Y ella lo escucha y con tal suavidad se deja enlazar y atraer que parece no
haber movimiento alguno cuando en realidad en un abrir y cerrar de ojos ya no
está donde estaba sino en la otra orilla, perdida en el centro de la noche y
del capullo. Allí danza el fuego. Pero no el fuego primero, desbordante y
apasionado, que incitaba y repercutía inevitablemente en las emociones y en los
sentimientos. Este fuego las asume pero ya las purifica y las supera, las
adormece y aniquila y hace nuevas. Este fuego segundo es aquella pequeña llama,
discreta y escondida, que danza debajo del capullo y asciende sorpresiva. Llama
que con paciencia larga le transmite al gusano que muta su calor y su luz,
debilitando ya las paredes que lo cercan. Llama viva de amor que lo prepara
para que algún día se rompa la tela y cayendo el contemplador en su centro arda
en ella y con ella, siendo dos y uno solo; amando dos en un amor único, el de
Mas de lo que aquí directamente queríamos decir algo
es de aquellos tiempos en los que el contemplador se encuentra especialmente
ensimismado en Él y cobijado.
El yo ensimismado, todo vuelto hacia el núcleo de sí,
todo él recogido en lo esencial de sí, está ensimismado en Él, es decir, el
movimiento de recogerse en sí se continúa con un total volcarse en Él y esto
por su libre adhesión a la gracia que lo atrae y verdaderamente mueve.
El contemplador se experimenta como retirado a las
profundidades últimas, como lazado por Llama de amor que enlazado le sostiene
aún durante la actividad más exigente y agobiante.
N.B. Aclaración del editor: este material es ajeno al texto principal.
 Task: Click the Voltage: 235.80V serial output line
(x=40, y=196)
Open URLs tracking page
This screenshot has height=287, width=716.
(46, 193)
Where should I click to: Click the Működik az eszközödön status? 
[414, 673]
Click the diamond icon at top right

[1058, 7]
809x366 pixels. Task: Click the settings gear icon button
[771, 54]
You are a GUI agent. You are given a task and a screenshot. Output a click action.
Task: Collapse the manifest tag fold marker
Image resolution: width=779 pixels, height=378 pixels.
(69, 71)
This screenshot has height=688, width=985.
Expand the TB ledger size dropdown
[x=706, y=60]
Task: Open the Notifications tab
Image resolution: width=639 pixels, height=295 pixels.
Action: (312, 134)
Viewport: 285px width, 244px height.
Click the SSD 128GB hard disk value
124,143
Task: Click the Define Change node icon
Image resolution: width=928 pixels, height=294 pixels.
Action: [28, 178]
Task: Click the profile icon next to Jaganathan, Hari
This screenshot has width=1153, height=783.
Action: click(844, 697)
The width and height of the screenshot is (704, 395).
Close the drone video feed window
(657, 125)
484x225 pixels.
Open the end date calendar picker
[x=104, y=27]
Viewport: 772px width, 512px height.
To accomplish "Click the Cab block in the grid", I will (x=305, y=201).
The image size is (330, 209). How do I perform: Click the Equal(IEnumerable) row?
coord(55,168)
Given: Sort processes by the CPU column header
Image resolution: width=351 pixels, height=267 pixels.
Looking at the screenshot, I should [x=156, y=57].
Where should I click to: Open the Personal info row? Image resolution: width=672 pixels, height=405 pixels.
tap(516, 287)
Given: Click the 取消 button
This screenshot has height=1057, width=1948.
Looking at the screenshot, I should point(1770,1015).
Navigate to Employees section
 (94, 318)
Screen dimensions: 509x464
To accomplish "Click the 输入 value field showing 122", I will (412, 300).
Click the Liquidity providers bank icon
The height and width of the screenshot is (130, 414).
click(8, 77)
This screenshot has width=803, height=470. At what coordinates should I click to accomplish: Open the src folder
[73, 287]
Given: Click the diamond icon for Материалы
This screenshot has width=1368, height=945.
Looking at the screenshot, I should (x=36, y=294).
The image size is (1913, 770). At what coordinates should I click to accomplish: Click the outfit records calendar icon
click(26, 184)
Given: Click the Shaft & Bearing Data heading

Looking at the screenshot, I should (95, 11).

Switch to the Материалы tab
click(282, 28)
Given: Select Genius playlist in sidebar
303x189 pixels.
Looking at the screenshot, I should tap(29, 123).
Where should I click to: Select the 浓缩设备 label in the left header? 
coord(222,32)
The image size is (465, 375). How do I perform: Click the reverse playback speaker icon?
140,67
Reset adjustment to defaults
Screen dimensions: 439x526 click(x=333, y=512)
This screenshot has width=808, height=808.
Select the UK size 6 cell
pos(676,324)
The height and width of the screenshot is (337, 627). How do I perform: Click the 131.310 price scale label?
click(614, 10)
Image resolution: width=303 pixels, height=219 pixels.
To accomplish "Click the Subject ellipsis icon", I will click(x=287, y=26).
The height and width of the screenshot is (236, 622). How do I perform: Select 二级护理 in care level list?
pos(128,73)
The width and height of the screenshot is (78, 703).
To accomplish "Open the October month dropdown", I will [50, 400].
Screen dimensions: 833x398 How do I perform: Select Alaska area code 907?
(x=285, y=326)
La gracia consiste,
justamente, en estar el alma en su morada, sin querer salir de ella y sin
abandonarla, aún saliendo a la distancia. Esta gracia es experiencia de unión,
aún provisoria y no esencial, pero propedéuticamente significativa. Porque lo
que al contemplador se le da saborear es el estar en Dios de un modo continuo
que supera los espacios de oración. Aquella experiencia del rayo, que más bien
hería al entendimiento y por él a la voluntad, mostrando como nada de lo que
existe queda fuera de la relación con Él; ahora, de modo similar pero acotado,
se le da a gustar a la voluntad. Ella, por el amor de la Llama que danza en el
interior más hondo, en el centro del alma, experimenta que todo su querer ha
quedado absorto y recogido en quererlo a Él que la quiere y enlaza y de quien
no desea en modo alguno retirarse, y de quien no puede retirarse pues Él la
sostiene en su estar toda hacia Él.
El contemplador vive en estos tiempos (horas, días o
semanas, según Dios quiera) como retirado. Y aunque hace todo lo que
habitualmente hace, lo hace como sin estar en ello pues está en Él. Y él sólo
lo sabe y lo advierte: tan escondido y delicado es el don. Don que prepara la
unión definitiva en la cual la voluntad del contemplador quedará enlazada sin
retorno a la voluntad del Amado; unión estable que gustará como primicia de la
unión eterna en esta mística unión esponsal.
Generalmente percibe el alma este retiro enlazante
frente a los gustos y disgustos: los primeros no le aportan casi ningún sabor,
los segundos casi ninguna incomodidad. Mas bien se siente guarecida y cobijada
de las tormentas de falsa gloria y de peligrosa fascinación, de las ráfagas de
las afrentas y de su hija la queja. Parece que nada de extraordinario pasara
fuera de Él que se le da y de ella que lo recibe. Paz y seguridad: toda
circunstancia pasará pero esta unión está preñada de eternidad.
Este es el amor que vence al yo, a la tentación y al
mundo: tener la mirada fija en el Amado y no poder mirar sino por Él.